**Instructions for the task:**
Edit the stretch of the listing from the line containing "Task: Click the refresh connection icon" through the line containing "Action: point(632,130)", changing "icon" to "button" and keeping everything else the same. Leave the pictures out of your answer.

**Dataset extract:**
>>>>
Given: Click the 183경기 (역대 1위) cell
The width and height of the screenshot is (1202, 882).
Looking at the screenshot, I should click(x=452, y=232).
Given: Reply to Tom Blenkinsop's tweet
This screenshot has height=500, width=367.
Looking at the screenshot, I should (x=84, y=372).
<<<<
>>>>
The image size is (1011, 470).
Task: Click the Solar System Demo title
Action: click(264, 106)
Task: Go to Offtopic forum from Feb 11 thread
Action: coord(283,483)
<<<<
>>>>
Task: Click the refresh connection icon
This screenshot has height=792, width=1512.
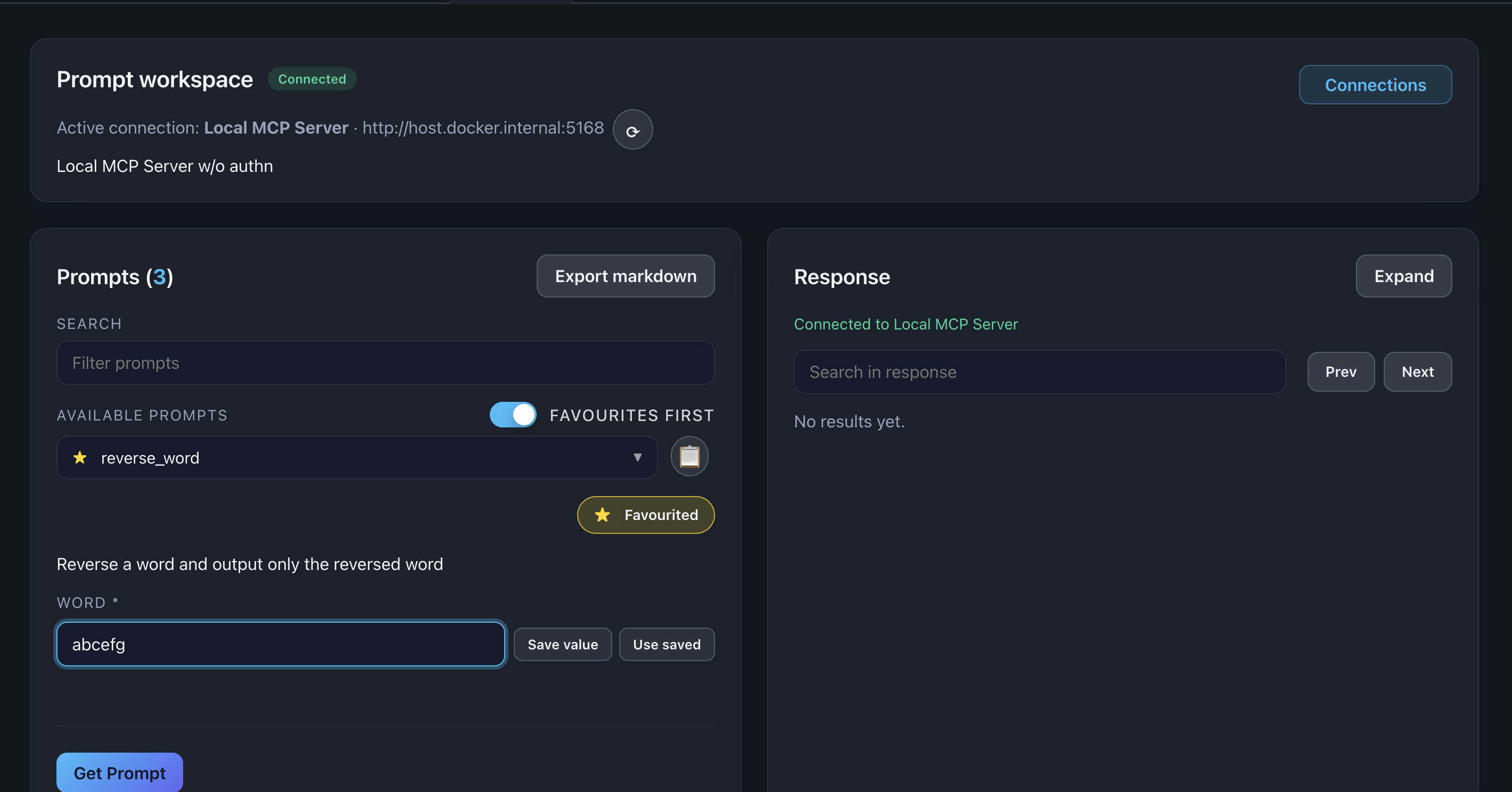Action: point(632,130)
<<<<
**Exercise solution:**
Task: Click the refresh connection button
This screenshot has height=792, width=1512.
Action: point(632,130)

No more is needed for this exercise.